**Stored items**
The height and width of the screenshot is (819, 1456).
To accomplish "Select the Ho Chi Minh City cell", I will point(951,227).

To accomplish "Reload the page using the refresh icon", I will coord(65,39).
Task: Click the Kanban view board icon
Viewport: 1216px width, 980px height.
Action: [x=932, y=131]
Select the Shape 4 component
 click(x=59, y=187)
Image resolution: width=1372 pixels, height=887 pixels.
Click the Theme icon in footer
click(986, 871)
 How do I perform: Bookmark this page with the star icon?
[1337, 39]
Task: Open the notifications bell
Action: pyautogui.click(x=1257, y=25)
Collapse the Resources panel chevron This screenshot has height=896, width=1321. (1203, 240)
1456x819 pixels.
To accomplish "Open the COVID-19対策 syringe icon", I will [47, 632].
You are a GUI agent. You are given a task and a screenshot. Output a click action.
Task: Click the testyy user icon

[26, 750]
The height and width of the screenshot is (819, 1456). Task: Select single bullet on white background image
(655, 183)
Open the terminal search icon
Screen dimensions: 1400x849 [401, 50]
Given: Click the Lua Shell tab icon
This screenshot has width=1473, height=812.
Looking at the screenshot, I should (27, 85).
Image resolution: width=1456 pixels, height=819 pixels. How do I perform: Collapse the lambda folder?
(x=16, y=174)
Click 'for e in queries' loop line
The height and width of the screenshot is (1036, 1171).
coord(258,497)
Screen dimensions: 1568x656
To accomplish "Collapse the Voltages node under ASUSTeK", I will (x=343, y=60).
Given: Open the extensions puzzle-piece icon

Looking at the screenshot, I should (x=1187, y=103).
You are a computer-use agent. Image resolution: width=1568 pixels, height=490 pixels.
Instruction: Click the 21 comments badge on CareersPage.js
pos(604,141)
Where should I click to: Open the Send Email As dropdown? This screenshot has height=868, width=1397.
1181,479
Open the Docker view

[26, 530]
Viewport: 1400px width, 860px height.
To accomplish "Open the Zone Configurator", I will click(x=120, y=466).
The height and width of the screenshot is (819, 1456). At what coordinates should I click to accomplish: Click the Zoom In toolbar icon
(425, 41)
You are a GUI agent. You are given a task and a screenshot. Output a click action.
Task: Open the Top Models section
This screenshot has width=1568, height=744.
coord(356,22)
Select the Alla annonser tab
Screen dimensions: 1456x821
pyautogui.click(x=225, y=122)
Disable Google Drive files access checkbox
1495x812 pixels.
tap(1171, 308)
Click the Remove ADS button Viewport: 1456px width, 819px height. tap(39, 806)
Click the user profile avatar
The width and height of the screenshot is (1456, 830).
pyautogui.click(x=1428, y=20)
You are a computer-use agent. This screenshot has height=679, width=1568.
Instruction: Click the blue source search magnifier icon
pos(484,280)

**Task to carry out**
Above are the records; restate each one exactly.

**Exercise answer**
The height and width of the screenshot is (819, 1456).
To accomplish "Select the Ho Chi Minh City cell", I will point(951,227).

To accomplish "Reload the page using the refresh icon", I will coord(65,39).
Task: Click the Kanban view board icon
Viewport: 1216px width, 980px height.
Action: [x=932, y=131]
Select the Shape 4 component
 click(x=59, y=187)
Image resolution: width=1372 pixels, height=887 pixels.
Click the Theme icon in footer
click(986, 871)
 How do I perform: Bookmark this page with the star icon?
[1337, 39]
Task: Open the notifications bell
Action: pyautogui.click(x=1257, y=25)
Collapse the Resources panel chevron This screenshot has height=896, width=1321. (1203, 240)
1456x819 pixels.
To accomplish "Open the COVID-19対策 syringe icon", I will [47, 632].
You are a GUI agent. You are given a task and a screenshot. Output a click action.
Task: Click the testyy user icon

[26, 750]
The height and width of the screenshot is (819, 1456). Task: Select single bullet on white background image
(655, 183)
Open the terminal search icon
Screen dimensions: 1400x849 [401, 50]
Given: Click the Lua Shell tab icon
This screenshot has width=1473, height=812.
Looking at the screenshot, I should (27, 85).
Image resolution: width=1456 pixels, height=819 pixels. How do I perform: Collapse the lambda folder?
(x=16, y=174)
Click 'for e in queries' loop line
The height and width of the screenshot is (1036, 1171).
coord(258,497)
Screen dimensions: 1568x656
To accomplish "Collapse the Voltages node under ASUSTeK", I will (x=343, y=60).
Given: Open the extensions puzzle-piece icon

Looking at the screenshot, I should (x=1187, y=103).
You are a computer-use agent. Image resolution: width=1568 pixels, height=490 pixels.
Instruction: Click the 21 comments badge on CareersPage.js
pos(604,141)
Where should I click to: Open the Send Email As dropdown? This screenshot has height=868, width=1397.
1181,479
Open the Docker view

[26, 530]
Viewport: 1400px width, 860px height.
To accomplish "Open the Zone Configurator", I will click(x=120, y=466).
The height and width of the screenshot is (819, 1456). At what coordinates should I click to accomplish: Click the Zoom In toolbar icon
(425, 41)
You are a GUI agent. You are given a task and a screenshot. Output a click action.
Task: Open the Top Models section
This screenshot has width=1568, height=744.
coord(356,22)
Select the Alla annonser tab
Screen dimensions: 1456x821
pyautogui.click(x=225, y=122)
Disable Google Drive files access checkbox
1495x812 pixels.
tap(1171, 308)
Click the Remove ADS button Viewport: 1456px width, 819px height. tap(39, 806)
Click the user profile avatar
The width and height of the screenshot is (1456, 830).
pyautogui.click(x=1428, y=20)
You are a computer-use agent. This screenshot has height=679, width=1568.
Instruction: Click the blue source search magnifier icon
pos(484,280)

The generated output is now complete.